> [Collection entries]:
++++++++

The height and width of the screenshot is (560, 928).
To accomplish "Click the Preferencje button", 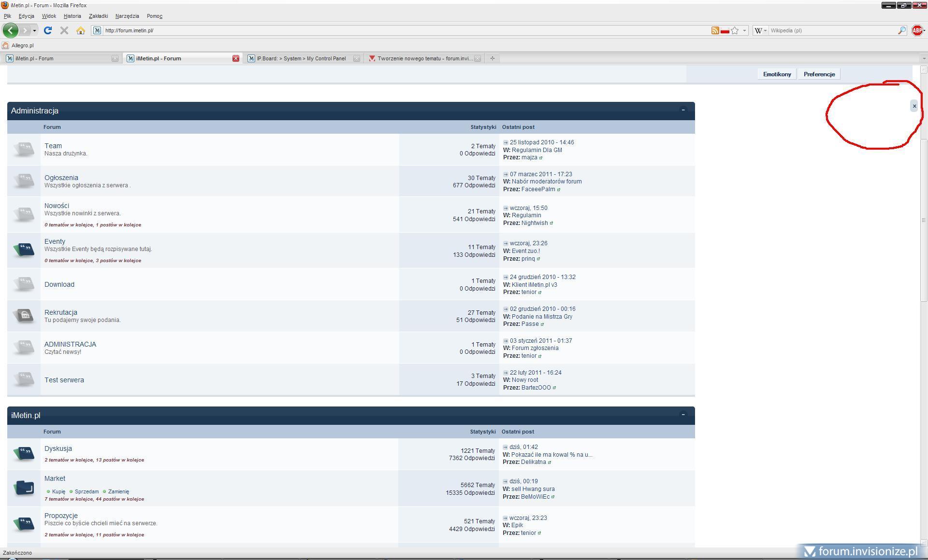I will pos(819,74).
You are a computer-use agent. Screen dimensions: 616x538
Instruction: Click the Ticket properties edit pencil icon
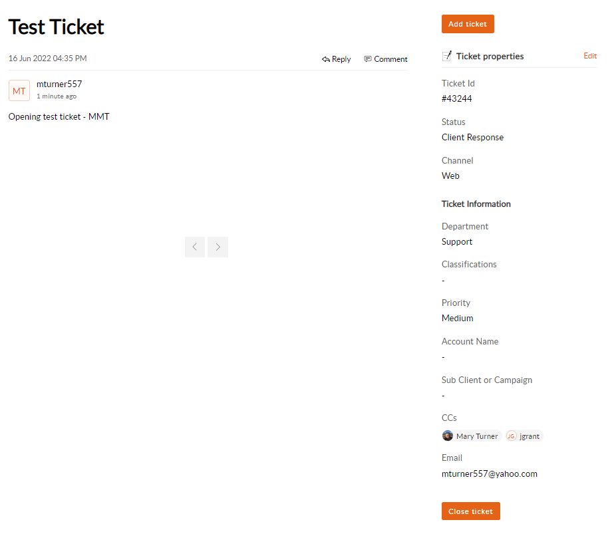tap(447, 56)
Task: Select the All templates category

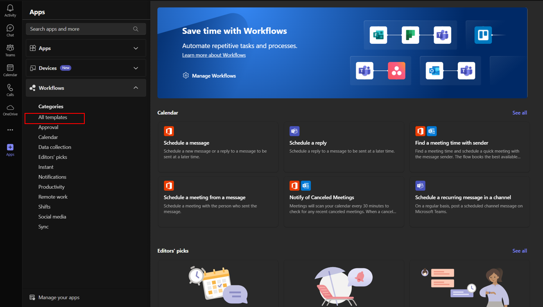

++++++++

> [What the exercise asks]: Return the rows from the line containing "You are a computer-use" through the end of the rows, copying each line exactly and leaving out the pictures.

> [Exercise response]:
You are a computer-use agent. Screen dimensions: 616x538
Instruction: Click the Ticket properties edit pencil icon
tap(447, 56)
Task: Select the All templates category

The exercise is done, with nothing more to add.